Still, whatever niggling complaints I had all but disappeared in Oppenheimer’s second half, which transforms cramped boardrooms and auditoriums into blown-out PTSD hellscapes of warped Americana and builds to such dizzying levels of tension and unease (the trinity test sequence, Oppenheimer’s victory speech and the final conversation with Einstein are among the most gripping things I’ve seen in a theatre this decade) it almost borders on Lynchian.
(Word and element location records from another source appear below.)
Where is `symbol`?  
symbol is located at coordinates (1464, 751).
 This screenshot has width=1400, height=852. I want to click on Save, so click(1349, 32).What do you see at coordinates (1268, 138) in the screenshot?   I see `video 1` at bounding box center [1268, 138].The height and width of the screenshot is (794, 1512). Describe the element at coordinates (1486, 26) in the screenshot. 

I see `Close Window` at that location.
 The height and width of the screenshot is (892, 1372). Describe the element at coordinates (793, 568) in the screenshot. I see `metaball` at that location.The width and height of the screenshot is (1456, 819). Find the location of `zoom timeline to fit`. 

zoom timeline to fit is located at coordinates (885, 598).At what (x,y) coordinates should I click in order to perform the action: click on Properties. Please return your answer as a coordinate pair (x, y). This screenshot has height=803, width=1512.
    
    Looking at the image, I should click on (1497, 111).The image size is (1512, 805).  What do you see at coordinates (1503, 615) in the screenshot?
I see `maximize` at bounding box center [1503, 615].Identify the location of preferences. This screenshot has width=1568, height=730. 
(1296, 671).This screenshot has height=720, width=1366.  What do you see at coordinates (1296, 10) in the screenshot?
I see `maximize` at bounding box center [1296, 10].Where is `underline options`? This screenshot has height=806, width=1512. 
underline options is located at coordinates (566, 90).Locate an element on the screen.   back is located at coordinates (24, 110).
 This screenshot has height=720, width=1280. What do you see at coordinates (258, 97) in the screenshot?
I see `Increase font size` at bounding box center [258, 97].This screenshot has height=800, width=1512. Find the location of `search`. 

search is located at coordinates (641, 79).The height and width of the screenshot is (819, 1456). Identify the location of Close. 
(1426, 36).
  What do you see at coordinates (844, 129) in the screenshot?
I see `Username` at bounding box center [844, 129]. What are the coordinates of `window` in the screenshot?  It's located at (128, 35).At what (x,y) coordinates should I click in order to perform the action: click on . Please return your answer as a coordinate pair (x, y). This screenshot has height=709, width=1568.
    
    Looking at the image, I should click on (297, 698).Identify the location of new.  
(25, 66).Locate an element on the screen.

Watching Nolan evoke a similar sense of scientific wonder as he did in Inception and Interstellar only to curdle it into something this cosmically bleak and paranoid is genuinely heartwrenching; a man who once saw visions of a microscopic universe buzzing with light and energy is left with haunted images of that same light expanding to consume the entire planet, leaving behind only a dark, irradiated husk, his passion for art and science instrumentalized into a weapon of mutually assured destruction by a shadowy network of venal bureaucrats who only care about its function in relation to their material status (considering all of his films are subtextually about the personal cost of making movies it’s possible to read Oppenheimer as Nolan’s mea culpa for the current state of the film industry – an artist whose work is funded by empty suits who commodified it into something lethal, his Dark Knight trilogy and popularization of the gritty reboot aesthetic arguably fueling Hollywood’s superhero/IP craze and the devolution of cinema from standalone theatrical events into interchangeable streaming content – and while I don’t think that was strictly intentional on Nolan’s part, the fact that he cast Iron Man as the main antagonist threatening Oppenheimer’s legacy and reputation is a pretty fascinating wrinkle). This might not be my favourite Nolan movie – I’ll probably always have a bias towards Inception personally – but I feel comfortable calling it is his most mature and, dare I say, “important” work to date, with levels of moral and aesthetic complexity most big releases can't even gesture at propelled by the kind of incisive anger usually reserved for an Oliver Stone or Spike Lee joint. Worth seeing on the most IMAX-friendly screen you can find to take in the immaculate sound design and visual invention, just make sure to schedule your double feature with Barbie playing first so you don't spend the majority of that film's runtime thinking about melting faces and war crimes.